* [TESTO FORNITO]:
/---
Saturday, July 19, 2008

Professori e fannulloni

Stamattina al lavoro è andata abbastanza bene. Nessuna emergenza vera. Qualcuno con la febbre, un altro con il vomito, il paziente della prima stanza che desaturava, quello accanto agitato, il signore del letto 25 che non riusciva ad urinare. Problemi cui si può ovviare: un po' di tachipirina, un plasil intramuscolo, un po' di ossigeno, una sorveglianza assidua, un cateterismo estemporaneo e si ottiene una risoluzione dei sintomi almeno temporanea. Certo, tutti i degenti hanno il loro problema personale, tutti abbisognano di aiuto personalizzato e poi c'è il telefono che squilla in continuazione, spesso con le richieste più strane e ci sono le incombenze amministrative. Si arriva allo scambio di consegne col turno successivo con l'unico desiderio di buttarsi su un letto e dormire un paio d'ore, per smaltire la fatica.
Eppure da un po' di tempo in qua è diventata moneta corrente l'equazione dipendente pubblico = fannullone. Già, nessuno può sfuggire alle ingiurie della gente e del tempo, diceva il saggio. Pazienza, non è l'amor proprio il problema fondamentale.
\---
(Voci di origine)
/---
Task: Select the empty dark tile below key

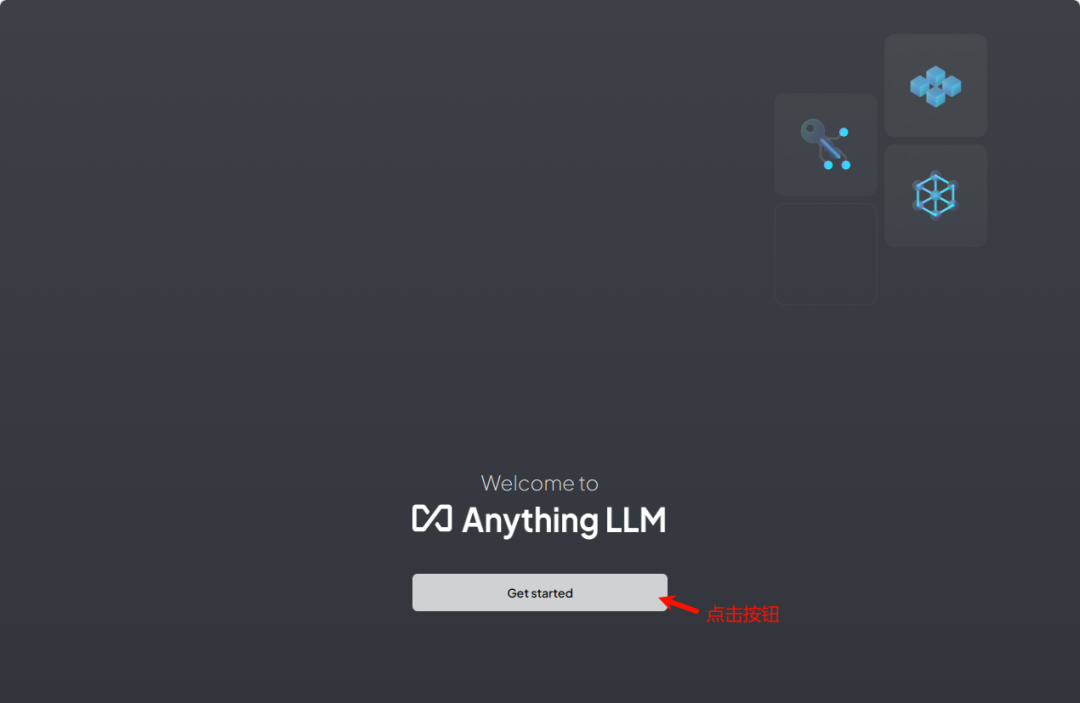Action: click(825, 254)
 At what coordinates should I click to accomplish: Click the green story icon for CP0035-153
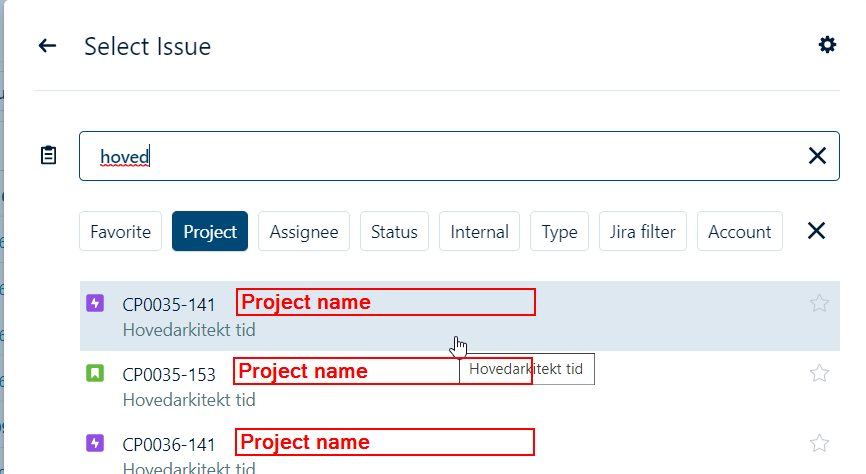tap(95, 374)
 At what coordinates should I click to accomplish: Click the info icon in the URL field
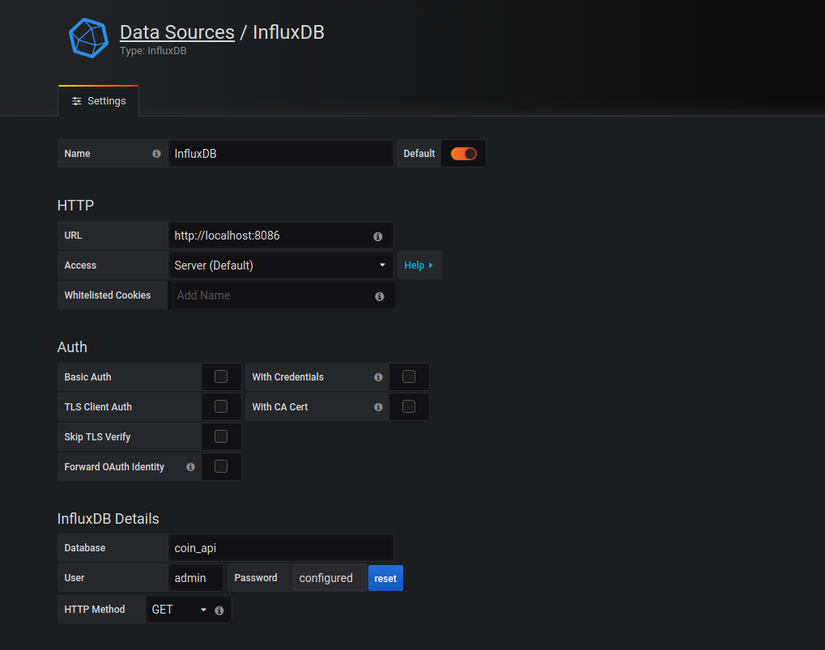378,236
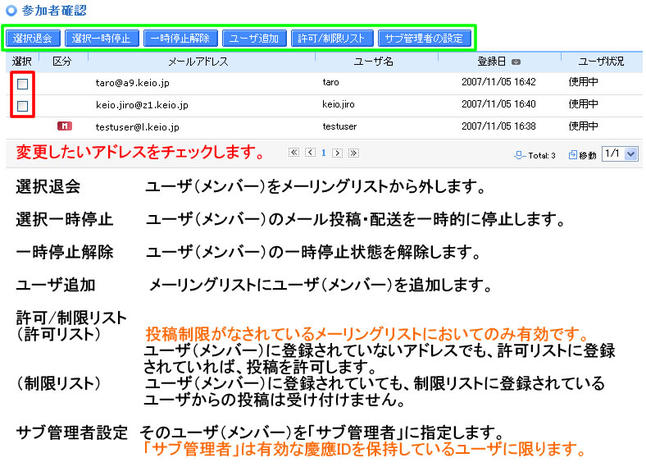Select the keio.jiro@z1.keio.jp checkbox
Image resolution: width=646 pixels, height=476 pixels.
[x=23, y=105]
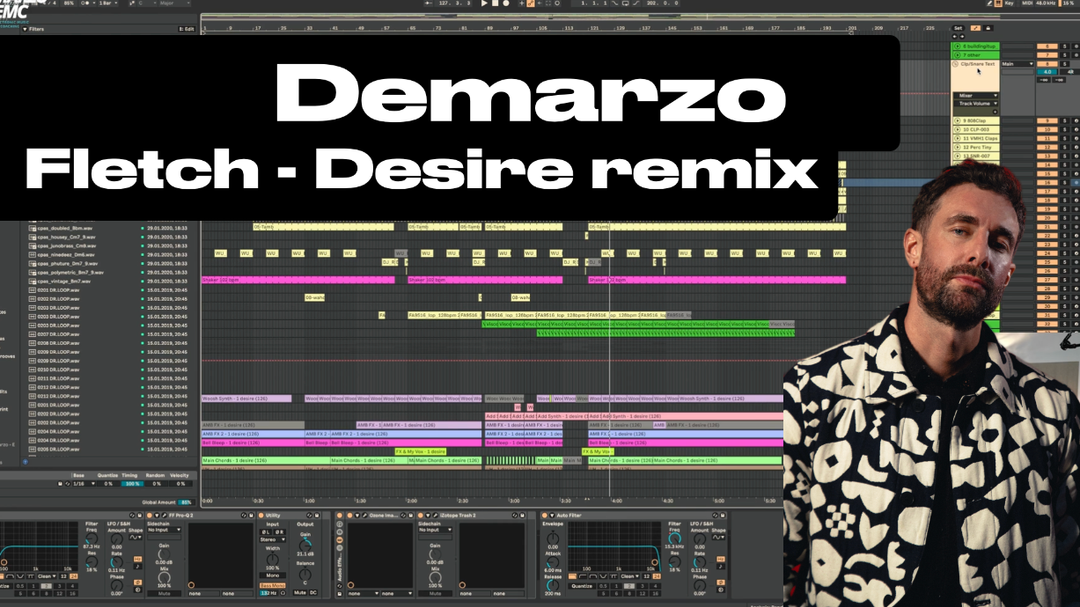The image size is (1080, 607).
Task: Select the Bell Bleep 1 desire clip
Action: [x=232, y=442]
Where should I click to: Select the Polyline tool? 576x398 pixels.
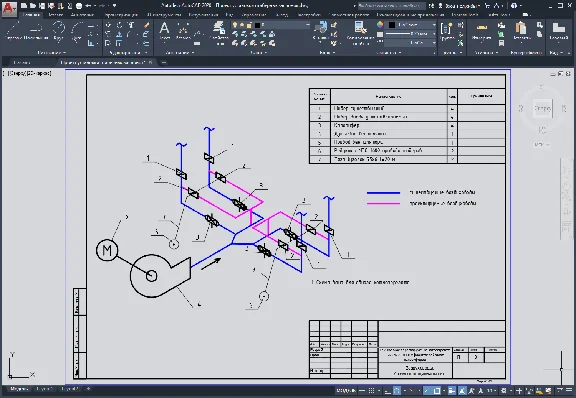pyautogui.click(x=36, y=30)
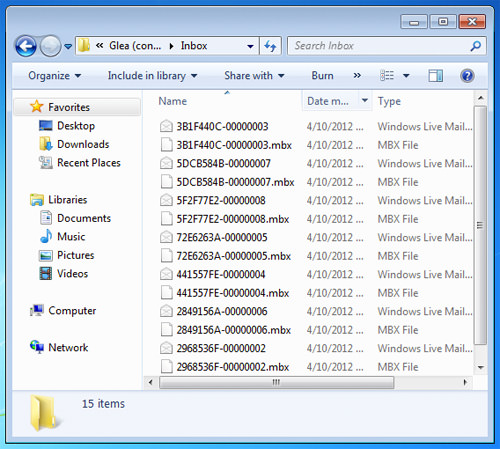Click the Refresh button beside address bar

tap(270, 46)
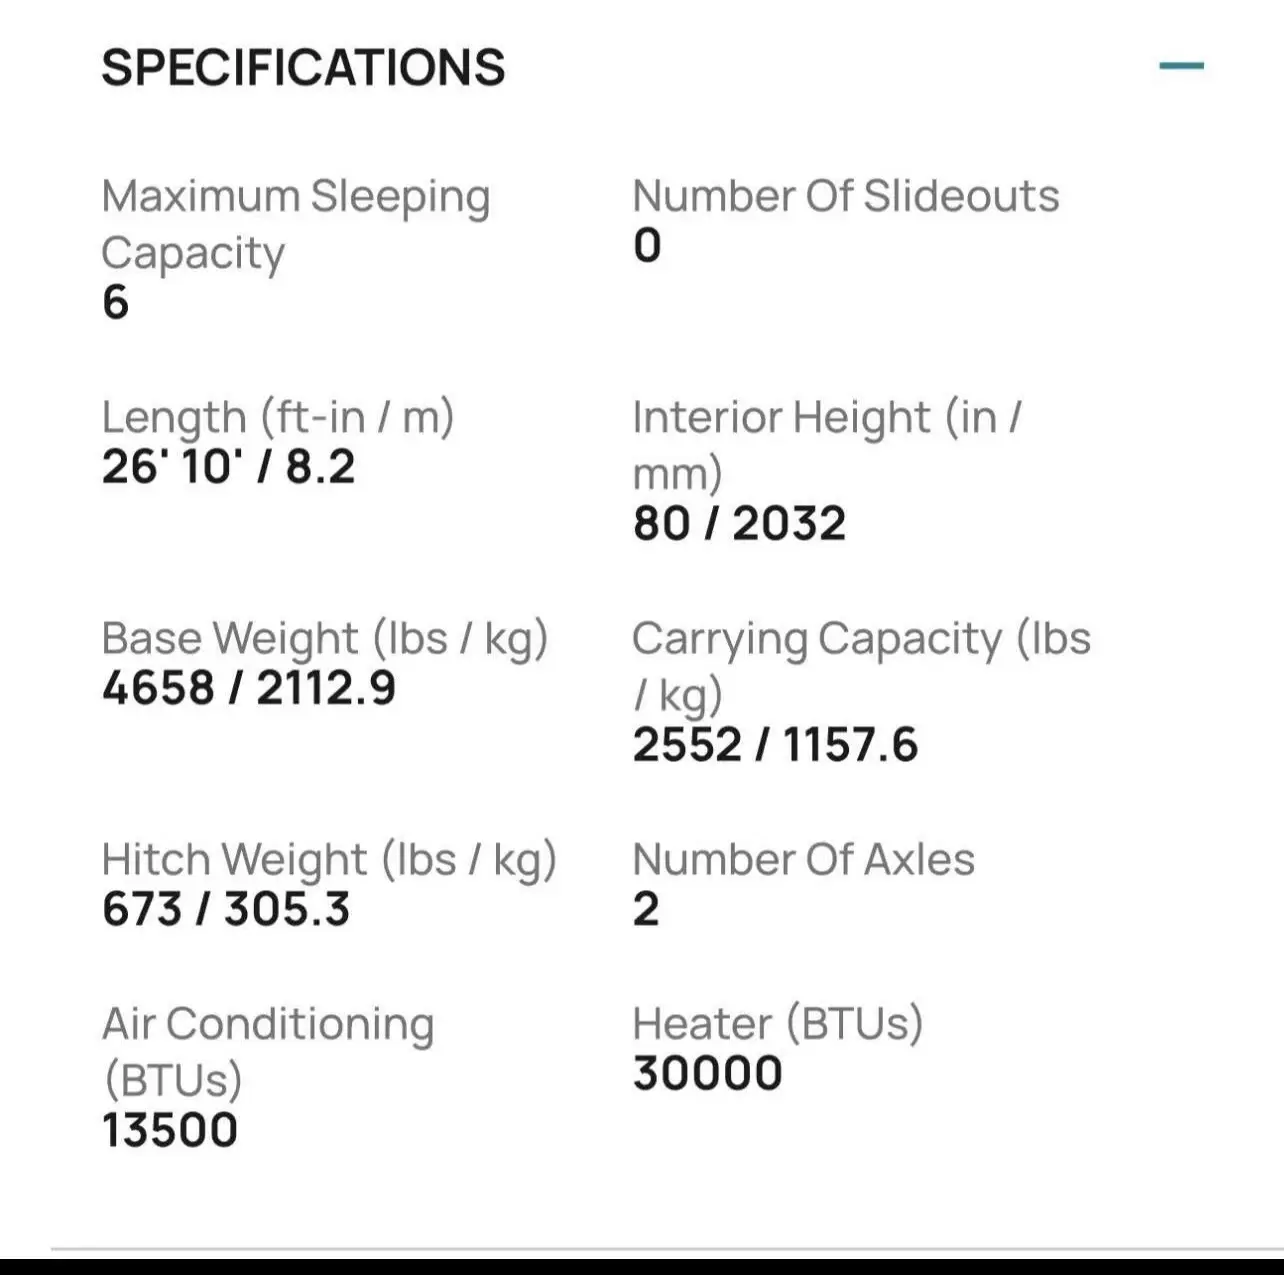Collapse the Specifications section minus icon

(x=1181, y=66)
\---
* [IL PROBLEMA]: Scrivi il seguito del testo sul turno di lavoro tra i degenti e sui dipendenti pubblici bollati come fannulloni, riprendendo dopo l'ultima frase.

* [RISULTATO DELL'ESERCIZIO]:
Aggiungo che sulle assenze per malattia posso anche essere d'accordo. Non mi piacciono gli arroccamenti demagogici e trovo ingiusto che chi sta a casa guadagni quanto chi sgobba sul posto di lavoro e manda avanti la baracca. Diciamocelo francamente: se mettersi in mutua è economicamente conveniente, è ovvio che molti vi ricorrano, anche se si tratta di comportamenti eticamente censurabili.
Sono però deluso dall'approccio semplificatorio del ministro Brunetta. Da un aspirante premio Nobel per l'Economia mi aspettavo di più. Non è riducendo le assenze per malattia e punendo i dipendenti pubblici che si migliorano le prestazioni della Pubblica Amministrazione. Non è nemmeno appellandosi al principio di autorità (parente stretto dell'autoritarismo e diverso dall'autorevolezza), al rispetto delle gerarchie, al potere dei capiufficio, come invoca l'altro ministro Sacconi, che si modernizza l'apparato. Semmai si tenta una regressione all'Ottocento.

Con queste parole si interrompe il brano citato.